I was struggling with her shaky rule about keeping things within the confines of our home when I caught my Aunt Louisa smuggling piecework—stacks of pockets to be sewn on the backs of jeans—upstairs, into my mother’s workroom. My mother shushed me. “I’m helping your
tia
,” she said. “We need the extra bit of money.” I proudly skipped downstairs and whispered what my mother was doing into my father’s ear. His feet hammered up the stairs. He reappeared at the top of the stairwell trailed by my mother, who tugged at his shirt with one hand and
with the other hand tried to grab the jumble of jeans he carried in his arms. My mother flung the jeans she had managed to tear from his grasp over her shoulder and bent to pick up the pants that had fallen.

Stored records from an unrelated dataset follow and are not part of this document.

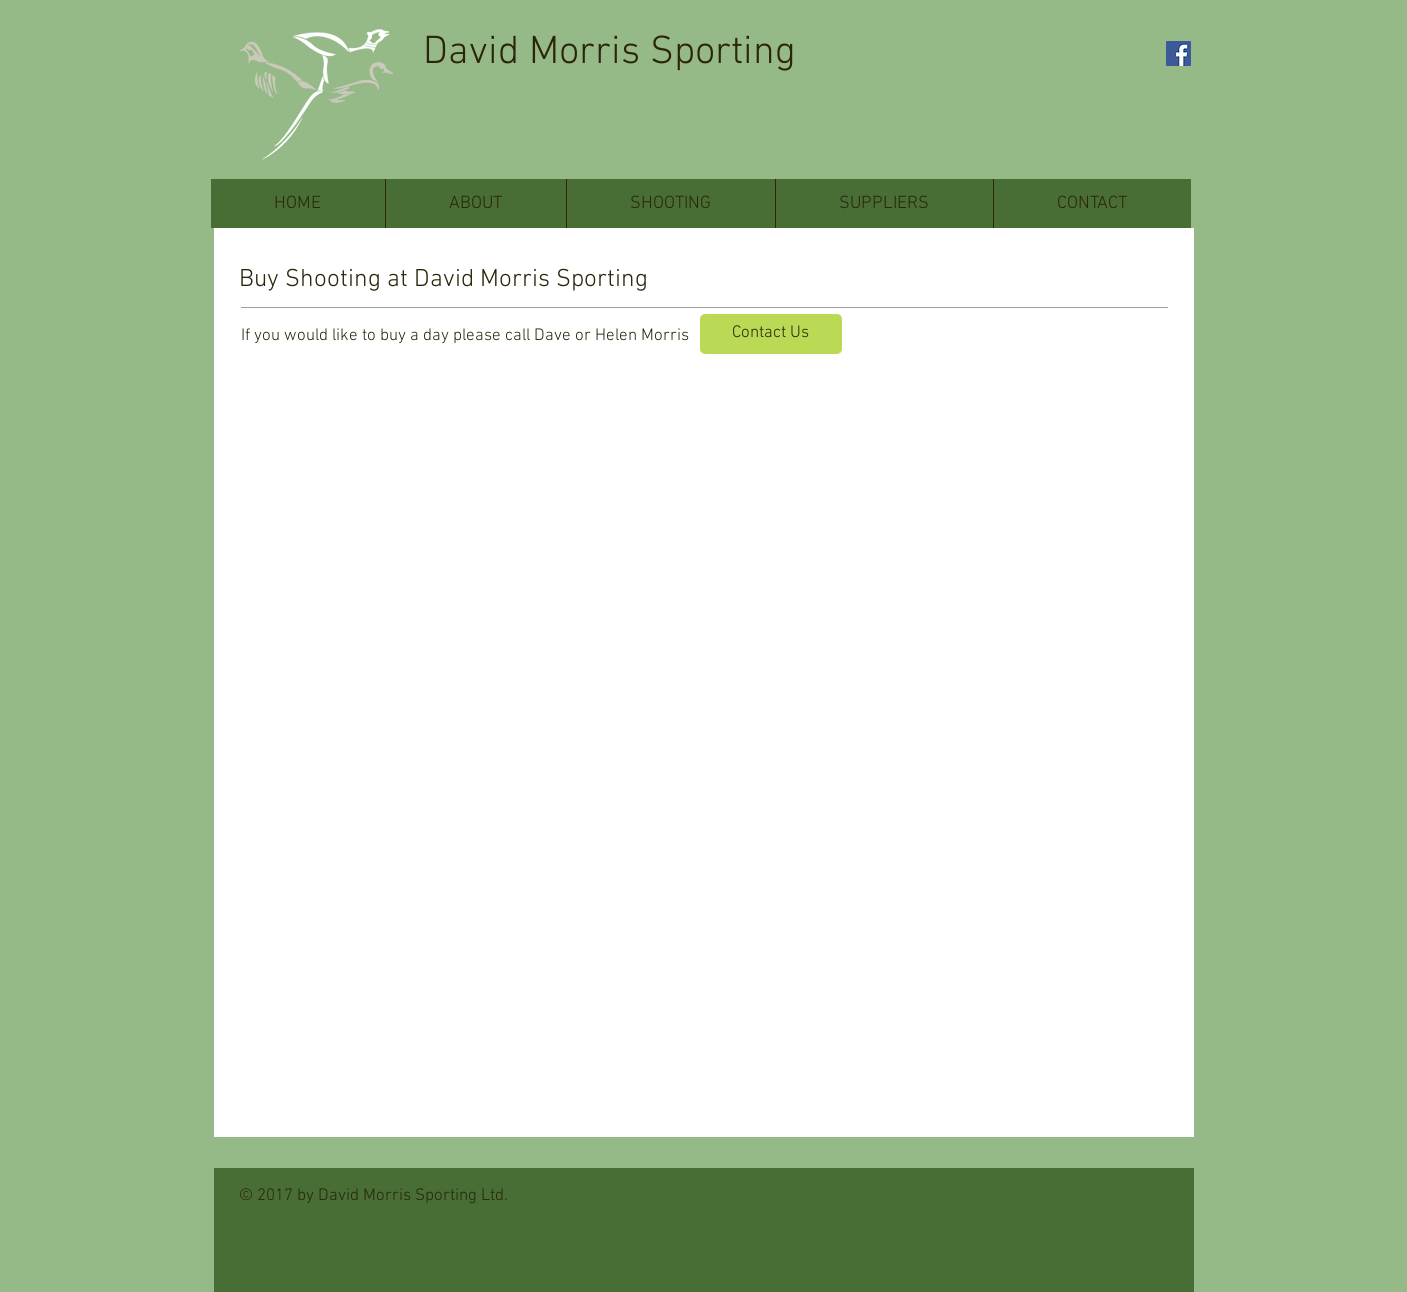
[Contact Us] (771, 334)
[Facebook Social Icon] (1178, 53)
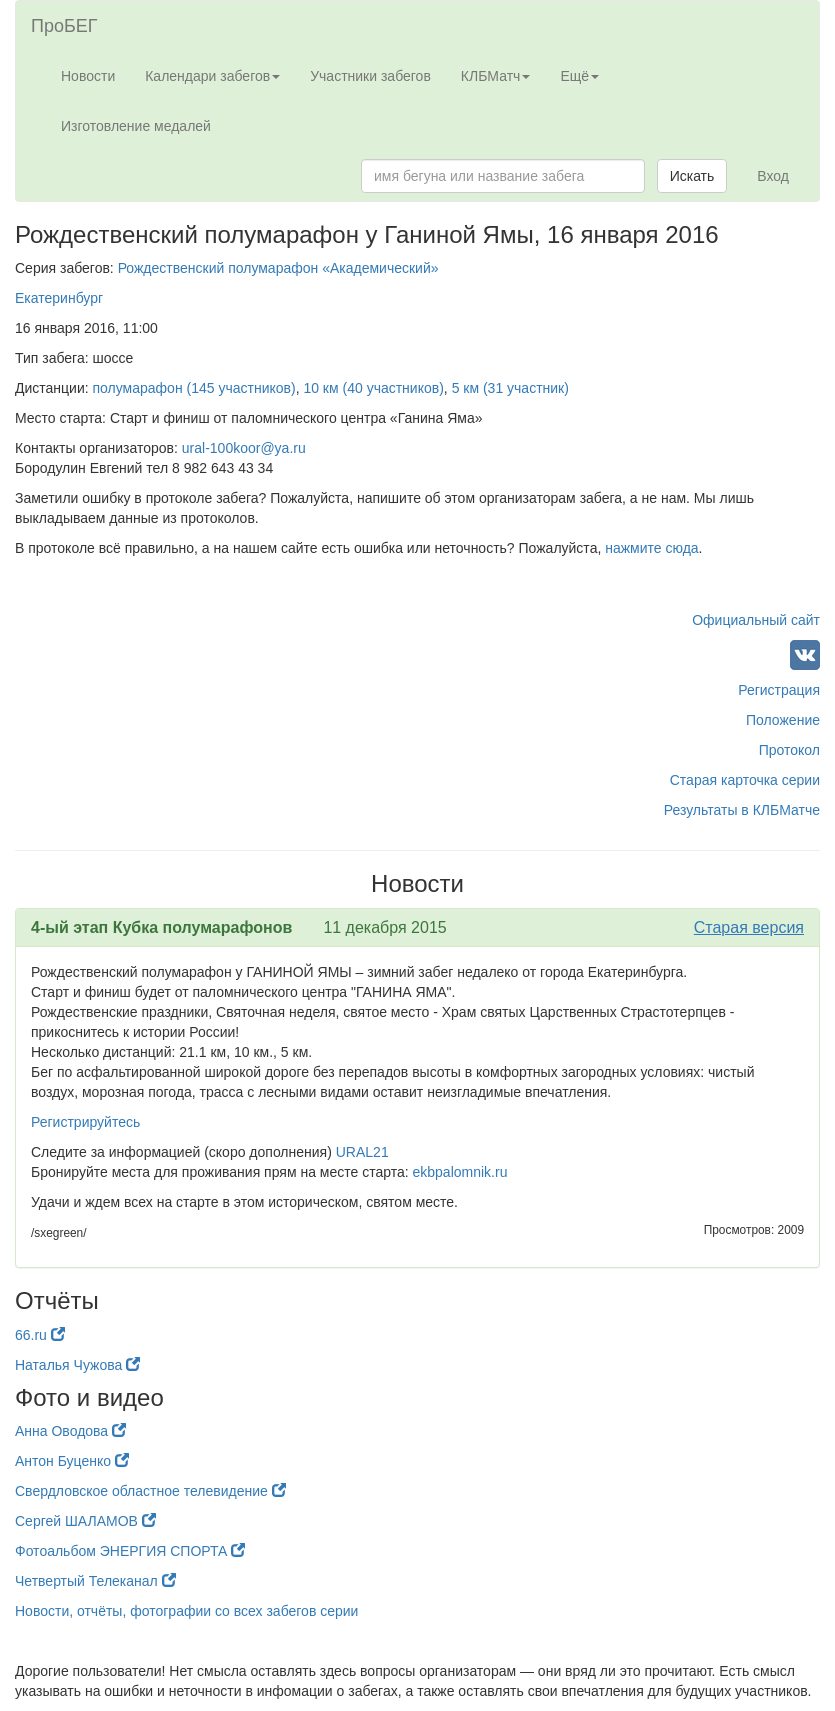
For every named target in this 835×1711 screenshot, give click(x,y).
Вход (773, 176)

He went outside, red-faced and barefoot in the snow, and threw the jeans into a heap, kicked at them to pile them higher. He disappeared into the garage and, when he returned, squirted barbecue starter fluid all over the mound. My mother tried to drag what she could away before he lit a match and flicked it on the pile. She shielded her face from the ball of instant blue then orange flame. In front of the blazing pyre she stood, panting with strands of hair lodged in the corners of her mouth. My father stood behind the flames, his torso and face awash with a warm glow. My mother turned. She zipped her housecoat up and down so fast her fist blurred. She stopped, caught me looking through the screen door. She allowed her eyelids to shut, then tilted her chin to the sky.

My mother and what seemed like most of my family worked at St. Michael’s Hospital, amid the glass buildings in the center of the city. Every time I entered the building I would go directly to the statue of Michael the Archangel and sit under his large stone wings. The nuns who ran the hospital had told my father they had purchased the marble statue for forty-eight dollars and that it was carved out of the same marble as the
Pietà.
“That statue is in the Vatican,” my father would say. The statue of Michael stood in the hospital’s Bond Street entrance—
“the urban angel,” that’s what they called the hospital. I liked to think people called it that because of the statue that looked down on everyone who was rushed through the corridors strapped to their blood-soaked gurneys. Almost every drug overdose, stabbing, shooting, or attempted suicide was brought there first. I liked to think it was Michael that decided who was worthy of getting fixed—who deserved a second chance.